[Start of section]

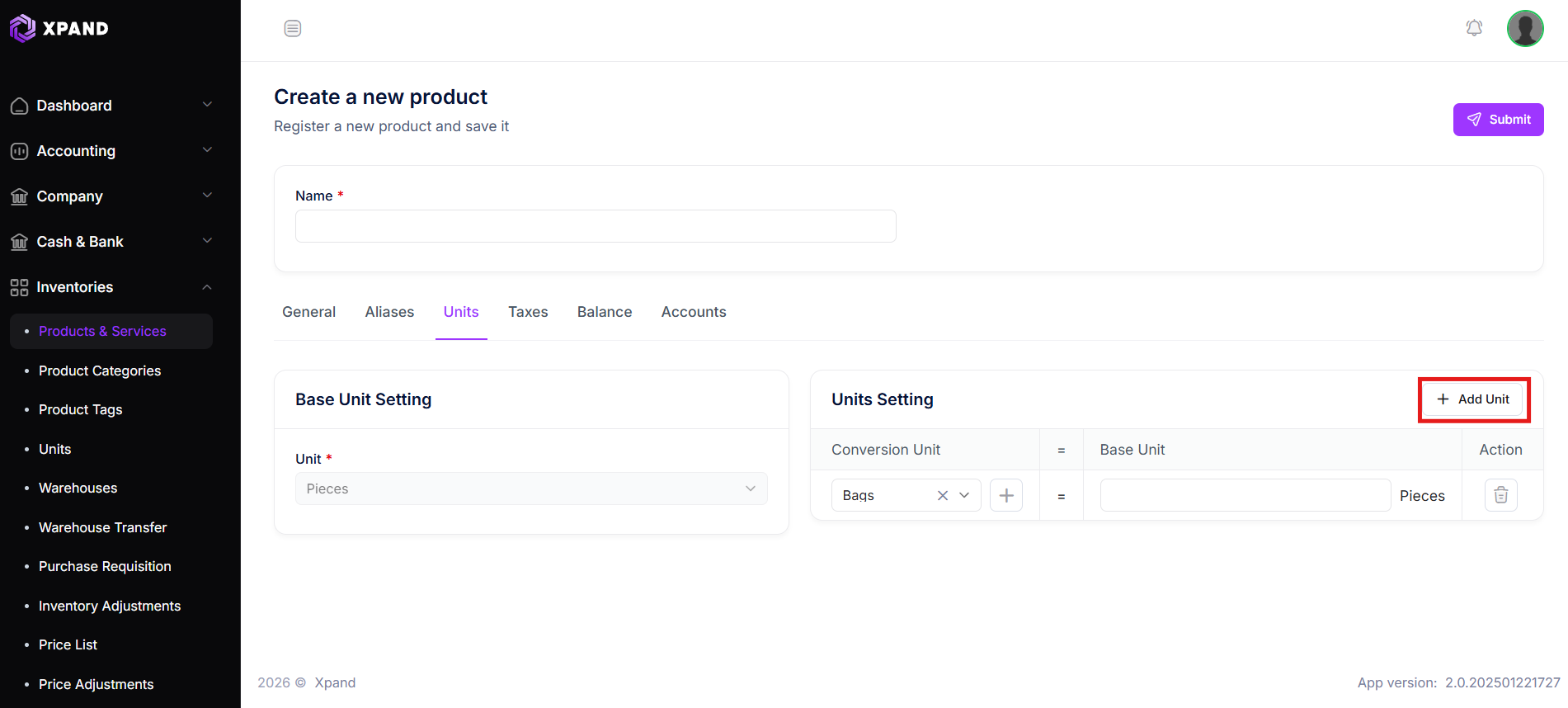1568x708 pixels.
Task: Delete the Bags conversion unit row
Action: pos(1501,495)
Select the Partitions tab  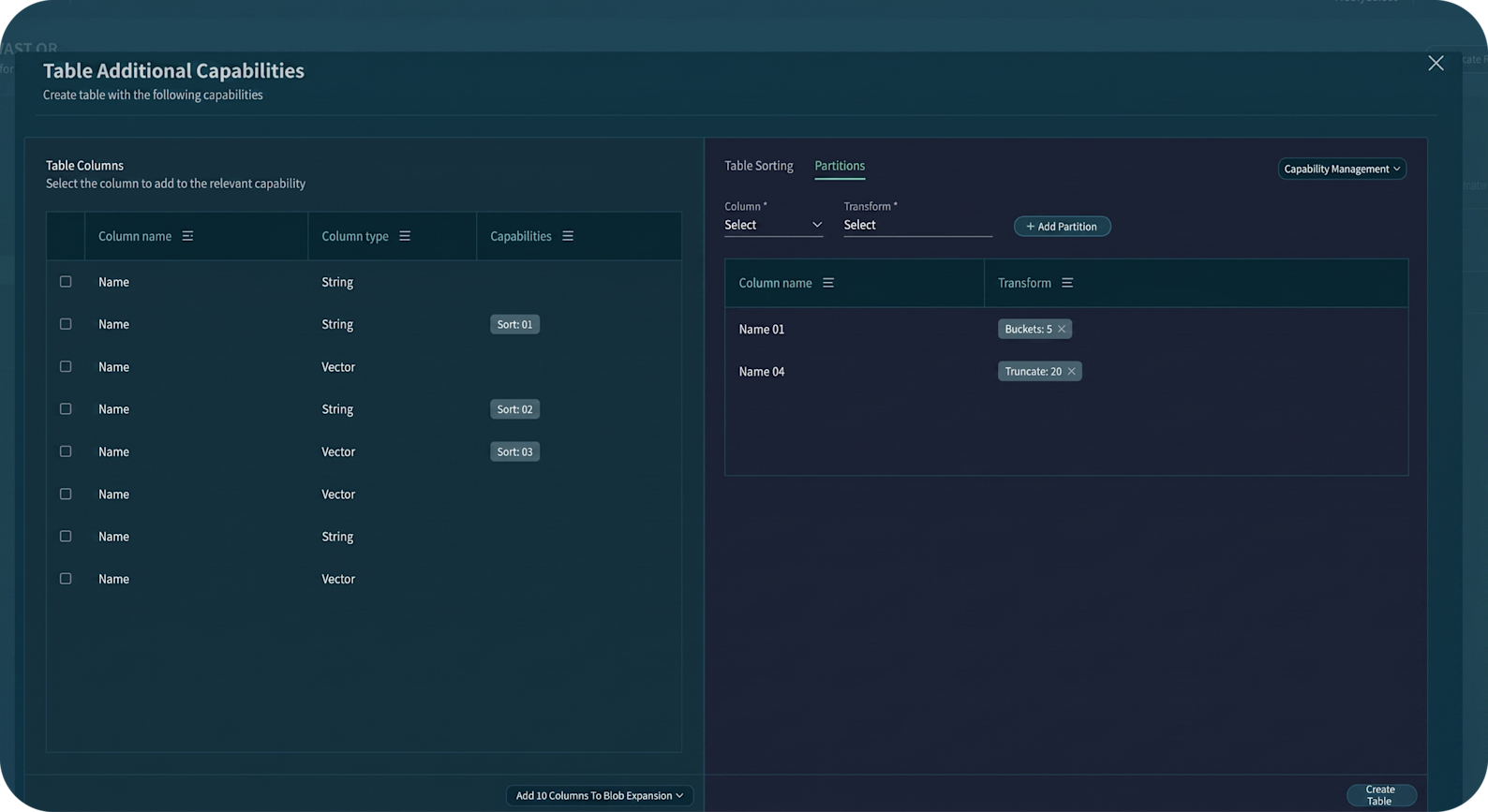pyautogui.click(x=840, y=166)
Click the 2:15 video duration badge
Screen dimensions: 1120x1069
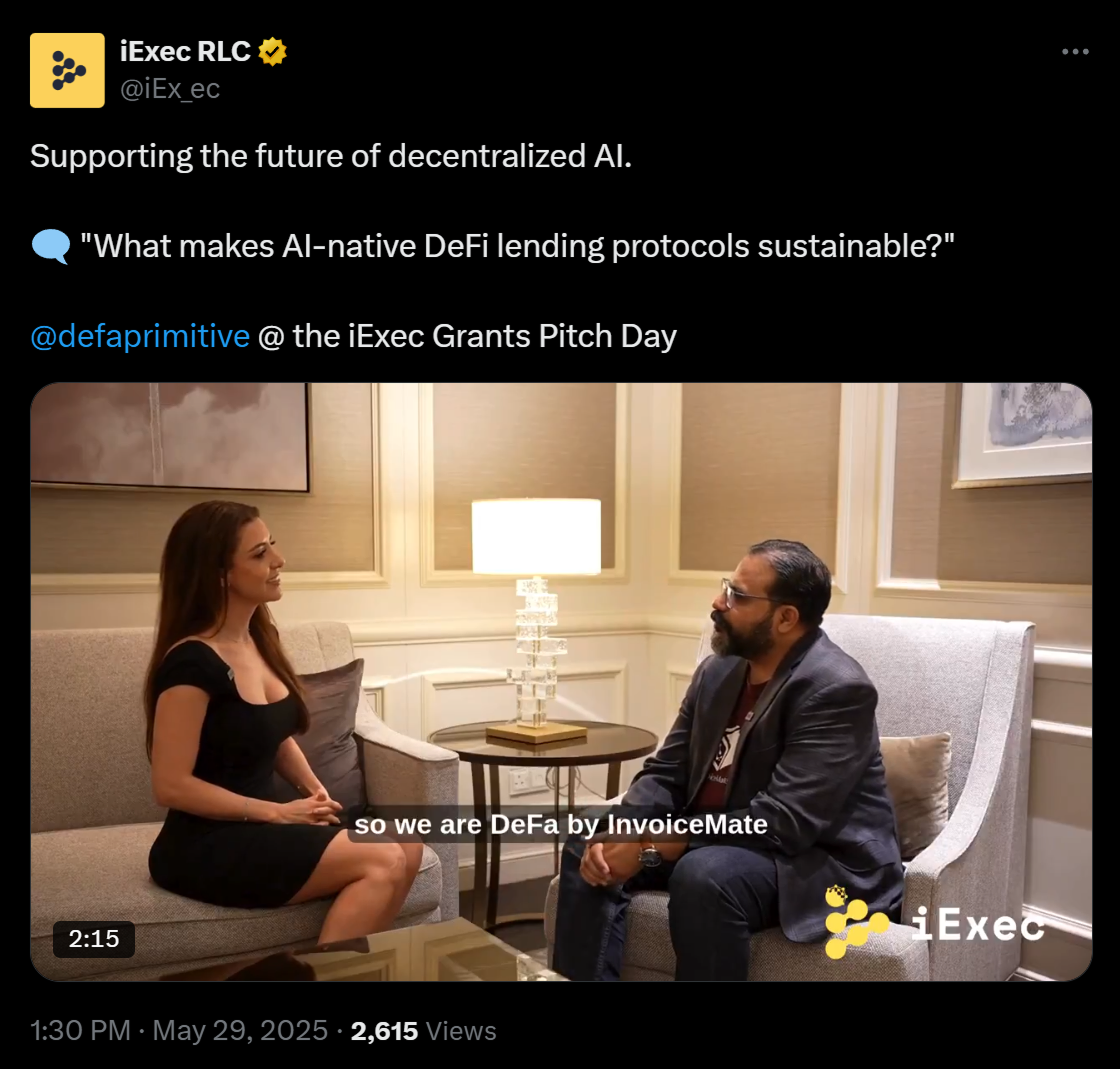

[End of section]

- [ASSIGNED TASK]:
Find the line with "Click the 2:15 video duration badge" in the listing and extract it and all lines after it through the end, exactly, without the pictures.

- [WRITTEN REPLY]:
Click the 2:15 video duration badge
Screen dimensions: 1120x1069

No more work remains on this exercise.